Die indische Läuferin Dutee Chand weigerte sich 2014, ihren Testosteronlevel chirurgisch oder chemisch zu manipulieren, und gewann mit ihrer Eingabe 2015 vor dem obersten Sportgerichtshof (Court of Arbitration for Sport, CAS); davon profitiert im Moment auch Caster Semenya, die südafrikanische Läuferin, die schon 2009 wegen abweichender Geschlechtsmerkmale (Vagina ja, Eierstöcke nein, zu viel T) gesperrt und nach Protesten im Juli 2010 wieder zugelassen wurde (vgl. Sabine Hark im Interview 2009.) Morgen, am 19.8.16, läuft Chand als erste indische Sprinterin seit 36 Jahren den 100-Meter-Lauf; weitere Läuferinnen mit ‹erhöhten› T-Werten sind ebenfalls zugelassen. Diese Regelung ist vorläufig.
2011 ersetzte das IAAF (International Association of Athletics Federations, Weltleichtathletikverband) die Chromosomentests mit einer Blutuntersuchung auf Testosteron (Biomedizinerin Katrina Karkazis erläutert die Geschichte ausführlich im bitch-Interview). IAAF und Internationales Olympischess Kommittee (IOC) suchen seit Jahren explizit nach «gender-devianten» Frauen («the IOC urges National Olympic Committees to actively investigate any perceived deviation in sex characteristics», hieß es 2012). Wer überhaupt getestet wird, ist willkürlich, die Auswahl ist zudem von der medialen Berichterstattung geprägt; dass immer mehr Sportlerinnen Make Up, Haarschmuck, Nagellack, lange Nägel etc. tragen – was wiederum Anlass für Kommentare der Berichterstatter ist etc.pp. –, mag damit in Zusammenhang stehen.
Es sind Frauen des sogenannten globalen Südens, die hier in den Fokus geraten sind, und damit folgen die Examinatoren rassistischen Stereotypen von besonders animalischen, also maskulinen Frauen – Karkazis berichtet sogar von Zwangssterilisationen an vier schwarzen Frauen aus armen bäuerlichen/bergigen Regionen sogenannter «Entwicklungsländer» noch 2012. Class ist relevant, und queerness selbstverständlich im Bunde mit hyperandrogeny (vgl. Jennifer Doyle über Katie Ledecky und «the queerness of her blackness» oder «Is the world ready for a black, queer, intersex Olympian?»).
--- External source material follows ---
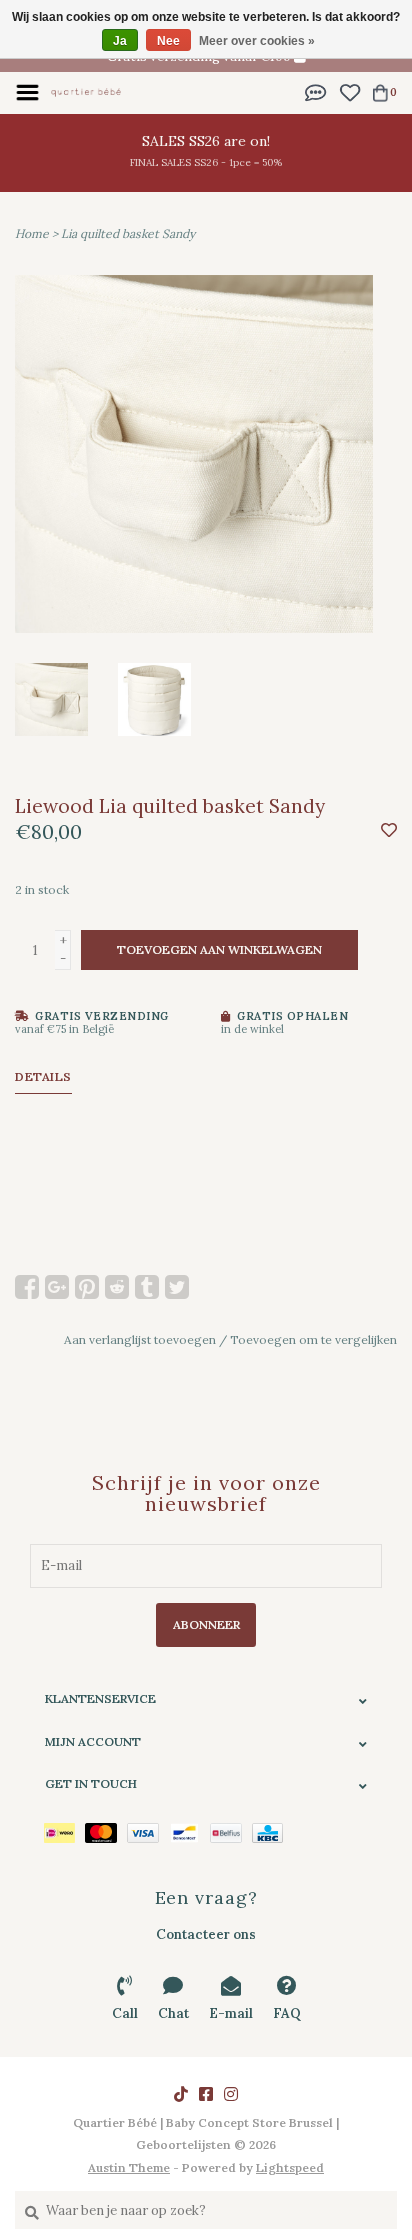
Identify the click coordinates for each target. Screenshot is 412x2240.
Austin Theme (129, 2167)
Wer gehört zur korrekten Klasse Frauen? Eine Frau ist auch, wer gezwungen ist, beim Beachvolleyball eine enge kurze Hose zu tragen. Musliminnen dürfen mit mehr Stoff am Köper antreten, was zu höchster medialer Aufmerksamkeit und Sensationsheischerei, zu sexistischen und rassistischen Kommentaren aufzufordern scheint, die Nackten vs. die Verhüllten, wieder ein «culture clash», auszutragen am Körper von Frauen (u.a. der ägypischen Volleyballerinnen mit Hijab, vgl. Doaa Elghobashy, Volleyball in a hijab: Does this picture show a culture clash?). Eine Definition von «Frau» twitterte Xhanti: «I know Caster Semenya is a woman because people are trying to control her body.»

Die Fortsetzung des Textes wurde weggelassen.